(Pixel coordinate grounding data)
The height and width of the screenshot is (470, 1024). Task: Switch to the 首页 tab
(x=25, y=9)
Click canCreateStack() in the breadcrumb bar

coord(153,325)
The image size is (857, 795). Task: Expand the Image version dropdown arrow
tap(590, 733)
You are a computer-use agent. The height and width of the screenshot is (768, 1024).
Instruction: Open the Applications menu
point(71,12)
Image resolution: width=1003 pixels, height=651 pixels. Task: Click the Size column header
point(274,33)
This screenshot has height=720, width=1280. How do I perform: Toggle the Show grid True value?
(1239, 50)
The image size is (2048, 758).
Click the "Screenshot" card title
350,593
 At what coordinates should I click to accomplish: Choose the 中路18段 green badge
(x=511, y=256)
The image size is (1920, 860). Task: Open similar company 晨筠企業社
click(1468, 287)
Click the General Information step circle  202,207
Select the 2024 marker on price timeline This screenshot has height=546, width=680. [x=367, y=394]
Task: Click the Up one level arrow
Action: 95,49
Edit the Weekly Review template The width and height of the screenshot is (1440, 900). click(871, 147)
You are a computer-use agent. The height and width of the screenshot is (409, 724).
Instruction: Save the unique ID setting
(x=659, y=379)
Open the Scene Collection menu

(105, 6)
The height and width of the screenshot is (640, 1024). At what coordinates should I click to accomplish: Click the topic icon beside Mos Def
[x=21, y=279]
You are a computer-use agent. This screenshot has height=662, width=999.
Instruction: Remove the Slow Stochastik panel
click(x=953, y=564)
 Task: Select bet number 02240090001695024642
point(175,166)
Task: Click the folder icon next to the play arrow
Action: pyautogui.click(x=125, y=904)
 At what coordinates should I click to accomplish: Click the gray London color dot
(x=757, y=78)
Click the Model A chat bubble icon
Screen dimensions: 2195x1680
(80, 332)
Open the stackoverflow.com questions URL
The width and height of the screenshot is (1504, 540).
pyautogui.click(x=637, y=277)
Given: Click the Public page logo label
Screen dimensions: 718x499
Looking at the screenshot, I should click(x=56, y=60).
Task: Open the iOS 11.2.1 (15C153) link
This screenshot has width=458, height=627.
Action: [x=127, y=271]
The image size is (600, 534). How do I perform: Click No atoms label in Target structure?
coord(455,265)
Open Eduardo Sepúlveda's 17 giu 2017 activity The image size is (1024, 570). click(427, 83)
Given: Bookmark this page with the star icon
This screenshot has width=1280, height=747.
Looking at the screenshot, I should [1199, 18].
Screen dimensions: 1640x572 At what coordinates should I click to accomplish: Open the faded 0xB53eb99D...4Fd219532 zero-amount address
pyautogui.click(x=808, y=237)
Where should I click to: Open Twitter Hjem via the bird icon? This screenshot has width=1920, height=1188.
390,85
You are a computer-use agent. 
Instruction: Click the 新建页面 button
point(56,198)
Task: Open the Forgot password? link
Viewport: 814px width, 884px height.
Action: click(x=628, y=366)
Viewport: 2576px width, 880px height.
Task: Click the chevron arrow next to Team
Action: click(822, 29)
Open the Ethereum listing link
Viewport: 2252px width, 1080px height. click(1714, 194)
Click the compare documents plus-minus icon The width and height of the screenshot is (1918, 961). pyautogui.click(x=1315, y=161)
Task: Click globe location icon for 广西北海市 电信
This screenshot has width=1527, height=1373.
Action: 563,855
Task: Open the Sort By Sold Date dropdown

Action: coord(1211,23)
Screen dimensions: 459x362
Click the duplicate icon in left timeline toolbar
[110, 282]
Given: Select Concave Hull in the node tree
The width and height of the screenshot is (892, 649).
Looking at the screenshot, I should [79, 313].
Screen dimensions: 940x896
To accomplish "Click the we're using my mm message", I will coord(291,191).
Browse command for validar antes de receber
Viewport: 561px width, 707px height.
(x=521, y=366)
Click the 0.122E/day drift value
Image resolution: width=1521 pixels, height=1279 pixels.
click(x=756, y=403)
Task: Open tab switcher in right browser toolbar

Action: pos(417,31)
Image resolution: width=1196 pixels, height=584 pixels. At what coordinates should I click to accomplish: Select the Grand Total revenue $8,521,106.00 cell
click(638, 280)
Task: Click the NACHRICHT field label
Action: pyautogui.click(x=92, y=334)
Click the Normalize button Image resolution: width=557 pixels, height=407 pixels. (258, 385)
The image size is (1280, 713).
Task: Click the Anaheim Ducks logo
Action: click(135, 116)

▸ Exercise
Every record must be transcribed exactly as written.

▸ Output of the task
The height and width of the screenshot is (470, 1024). Task: Switch to the 首页 tab
(x=25, y=9)
Click canCreateStack() in the breadcrumb bar

coord(153,325)
The image size is (857, 795). Task: Expand the Image version dropdown arrow
tap(590, 733)
You are a computer-use agent. The height and width of the screenshot is (768, 1024).
Instruction: Open the Applications menu
point(71,12)
Image resolution: width=1003 pixels, height=651 pixels. Task: Click the Size column header
point(274,33)
This screenshot has height=720, width=1280. How do I perform: Toggle the Show grid True value?
(1239, 50)
The image size is (2048, 758).
Click the "Screenshot" card title
350,593
 At what coordinates should I click to accomplish: Choose the 中路18段 green badge
(x=511, y=256)
The image size is (1920, 860). Task: Open similar company 晨筠企業社
click(1468, 287)
Click the General Information step circle  202,207
Select the 2024 marker on price timeline This screenshot has height=546, width=680. [x=367, y=394]
Task: Click the Up one level arrow
Action: 95,49
Edit the Weekly Review template The width and height of the screenshot is (1440, 900). click(871, 147)
You are a computer-use agent. The height and width of the screenshot is (409, 724).
Instruction: Save the unique ID setting
(x=659, y=379)
Open the Scene Collection menu

(105, 6)
The height and width of the screenshot is (640, 1024). At what coordinates should I click to accomplish: Click the topic icon beside Mos Def
[x=21, y=279]
You are a computer-use agent. This screenshot has height=662, width=999.
Instruction: Remove the Slow Stochastik panel
click(x=953, y=564)
 Task: Select bet number 02240090001695024642
point(175,166)
Task: Click the folder icon next to the play arrow
Action: pyautogui.click(x=125, y=904)
 At what coordinates should I click to accomplish: Click the gray London color dot
(x=757, y=78)
Click the Model A chat bubble icon
Screen dimensions: 2195x1680
(80, 332)
Open the stackoverflow.com questions URL
The width and height of the screenshot is (1504, 540).
pyautogui.click(x=637, y=277)
Given: Click the Public page logo label
Screen dimensions: 718x499
Looking at the screenshot, I should click(x=56, y=60).
Task: Open the iOS 11.2.1 (15C153) link
This screenshot has width=458, height=627.
Action: [x=127, y=271]
The image size is (600, 534). How do I perform: Click No atoms label in Target structure?
coord(455,265)
Open Eduardo Sepúlveda's 17 giu 2017 activity The image size is (1024, 570). click(427, 83)
Given: Bookmark this page with the star icon
This screenshot has width=1280, height=747.
Looking at the screenshot, I should [1199, 18].
Screen dimensions: 1640x572 At what coordinates should I click to accomplish: Open the faded 0xB53eb99D...4Fd219532 zero-amount address
pyautogui.click(x=808, y=237)
Where should I click to: Open Twitter Hjem via the bird icon? This screenshot has width=1920, height=1188.
390,85
You are a computer-use agent. 
Instruction: Click the 新建页面 button
point(56,198)
Task: Open the Forgot password? link
Viewport: 814px width, 884px height.
Action: click(x=628, y=366)
Viewport: 2576px width, 880px height.
Task: Click the chevron arrow next to Team
Action: click(822, 29)
Open the Ethereum listing link
Viewport: 2252px width, 1080px height. click(1714, 194)
Click the compare documents plus-minus icon The width and height of the screenshot is (1918, 961). pyautogui.click(x=1315, y=161)
Task: Click globe location icon for 广西北海市 电信
This screenshot has width=1527, height=1373.
Action: 563,855
Task: Open the Sort By Sold Date dropdown

Action: coord(1211,23)
Screen dimensions: 459x362
Click the duplicate icon in left timeline toolbar
[110, 282]
Given: Select Concave Hull in the node tree
The width and height of the screenshot is (892, 649).
Looking at the screenshot, I should [79, 313].
Screen dimensions: 940x896
To accomplish "Click the we're using my mm message", I will coord(291,191).
Browse command for validar antes de receber
Viewport: 561px width, 707px height.
(x=521, y=366)
Click the 0.122E/day drift value
Image resolution: width=1521 pixels, height=1279 pixels.
click(x=756, y=403)
Task: Open tab switcher in right browser toolbar

Action: pos(417,31)
Image resolution: width=1196 pixels, height=584 pixels. At what coordinates should I click to accomplish: Select the Grand Total revenue $8,521,106.00 cell
click(638, 280)
Task: Click the NACHRICHT field label
Action: pyautogui.click(x=92, y=334)
Click the Normalize button Image resolution: width=557 pixels, height=407 pixels. (258, 385)
The image size is (1280, 713).
Task: Click the Anaheim Ducks logo
Action: click(135, 116)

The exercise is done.